- [Exercise requirements]
Go to the line that contains "You are a computer-use" in the listing below, then output it and every line after it exactly, omitting pictures.
------ Dataset entries
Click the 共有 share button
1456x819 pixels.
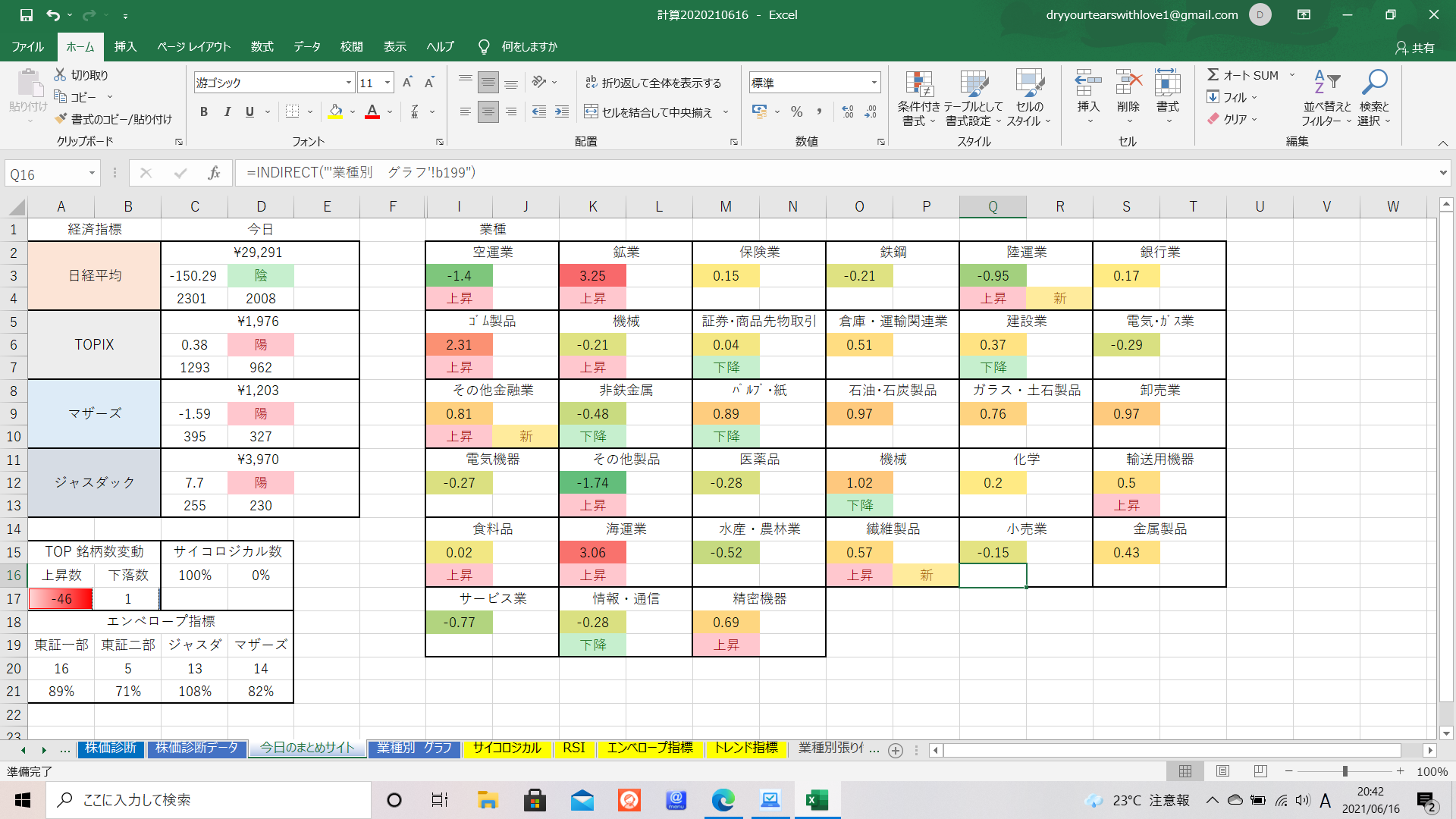(x=1415, y=48)
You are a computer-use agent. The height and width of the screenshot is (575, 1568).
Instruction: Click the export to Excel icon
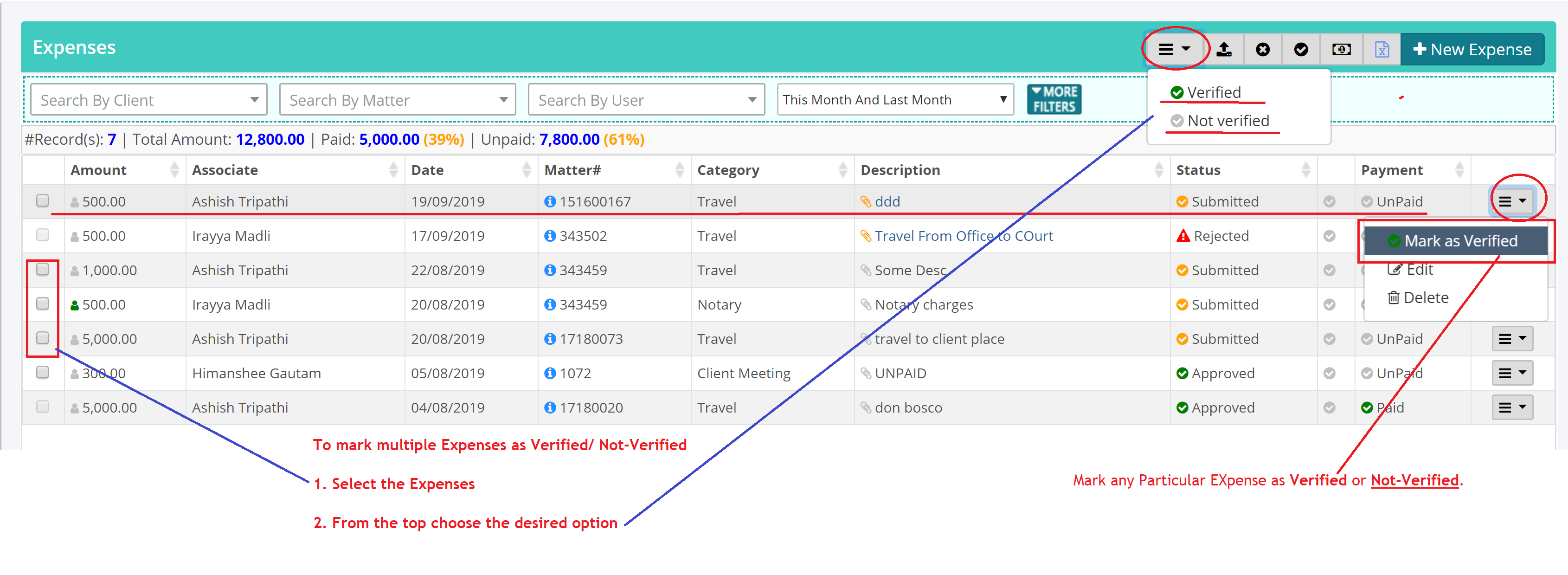[x=1381, y=49]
------------
- [Result]
You are a computer-use agent. The height and width of the screenshot is (575, 1568).
Instruction: Click the export to Excel icon
[x=1381, y=49]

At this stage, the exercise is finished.